In deze zaak vordert [eiser], als erfgenaam van [de vrouw], betaling van loon door gedaagden, die gezamenlijk opereren onder de naam Hotel De Gouden Leeuw. De vordering is gebaseerd op de stelling dat er sprake is van een overgang van onderneming, waardoor gedaagden als werkgever van [de vrouw] moeten worden aangemerkt. De kantonrechter heeft vastgesteld dat [de vrouw] sinds 1994 werkzaam was in het restaurant en dat er een overgang van onderneming heeft plaatsgevonden op 1 maart 2017, na de beëindiging van de huur van het pand. Gedaagden betwisten de vordering en stellen dat er geen sprake is van een identiteitsbehoud van de onderneming. De kantonrechter oordeelt dat de exploitatie van het restaurant door gedaagden na maart 2017 voortgezet is, en dat de identiteit van de onderneming in wezen behouden is gebleven. De kantonrechter wijst de vordering tot betaling van loon toe, met uitzondering van de loonheffing over februari 2017, en veroordeelt gedaagden tot betaling van € 19.676,51, vermeerderd met wettelijke rente.
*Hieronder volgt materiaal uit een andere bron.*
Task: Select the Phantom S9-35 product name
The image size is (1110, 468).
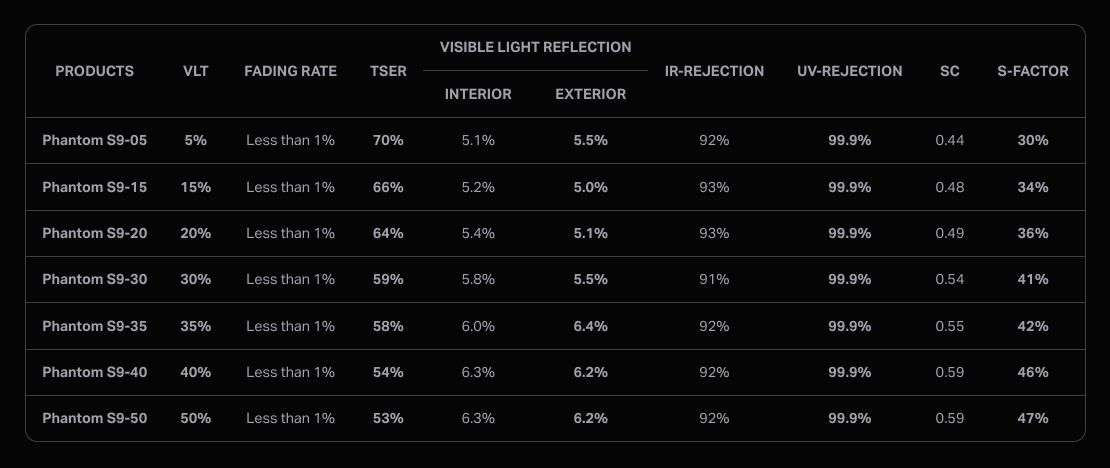Action: 95,326
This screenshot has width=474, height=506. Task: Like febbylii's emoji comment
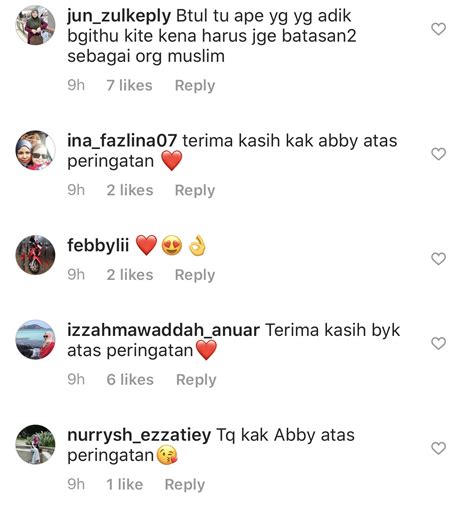[x=438, y=259]
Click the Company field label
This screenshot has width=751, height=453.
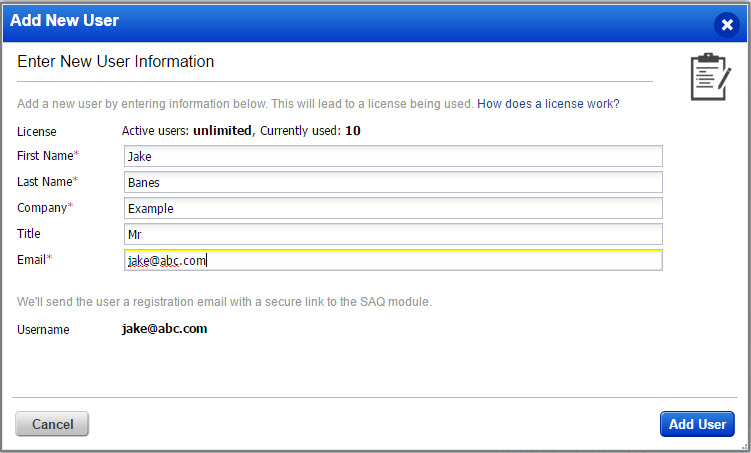tap(42, 207)
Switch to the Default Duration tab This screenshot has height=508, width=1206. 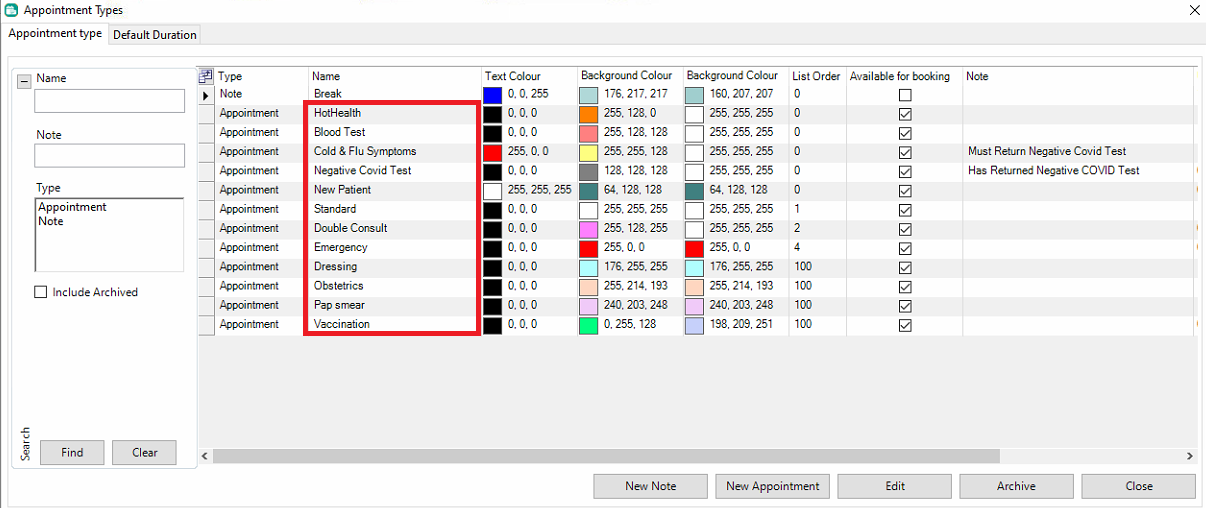pyautogui.click(x=154, y=35)
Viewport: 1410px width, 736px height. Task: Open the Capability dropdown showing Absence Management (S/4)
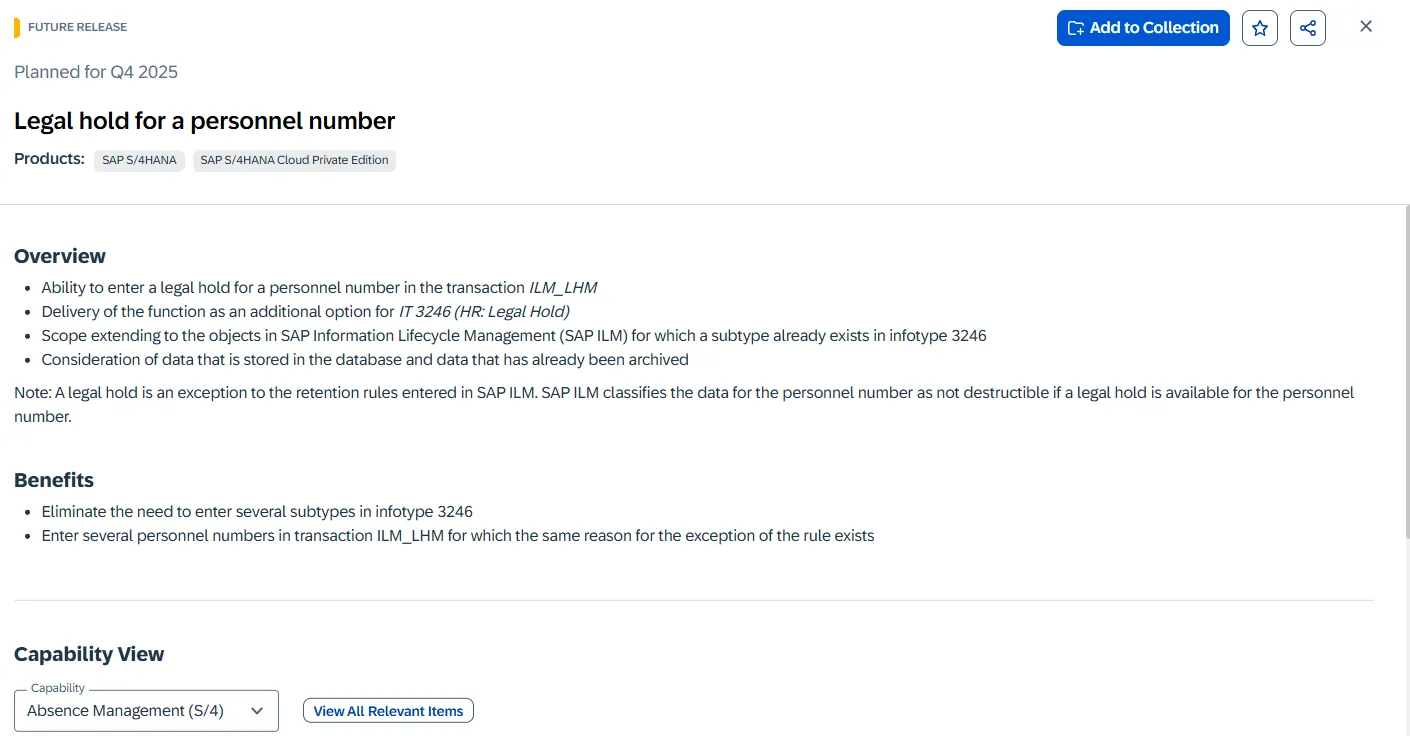[130, 711]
Gedaagden worden ook veroordeeld in de proceskosten.

Uitspraak

RECHTBANK ROTTERDAM

zaaknummer: 6068223 \ CV EXPL 17-20914
uitspraak: 29 juni 2018
vonnis van de kantonrechter, zitting houdende te Rotterdam,
in de zaak van
[eiser],erfgenaam van [de vrouw],
woonplaats: [plaatsnaam],
eiseres,
gemachtigde: mr. B.H. Vader,
tegen
1. de vennootschap onder firma
Hotel De Gouden Leeuw,
gevestigd te [plaatsnaam],
2. de besloten vennootschap met beperkte aansprakelijkheid
Hotel De Gouden Leeuw,
gevestigd te Goedereede, gemeente Goeree-Overflakkee,
3.
[gedaagde 3],
wonende te [plaatsnaam],
4.
[gedaagde 4],
wonende te [plaatsnaam],
gedaagden,
gemachtigde: mr. M.G.A. Raijmakers.
Eiseres wordt hierna aangeduid als “[eiser]”. Gedaagden worden gezamenlijk aangeduid als zodanig en afzonderlijk als “Hotel De Gouden Leeuw V.O.F.”, “Hotel De Gouden Leeuw B.V.”, “[gedaagde 3] en “[gedaagde 4]”.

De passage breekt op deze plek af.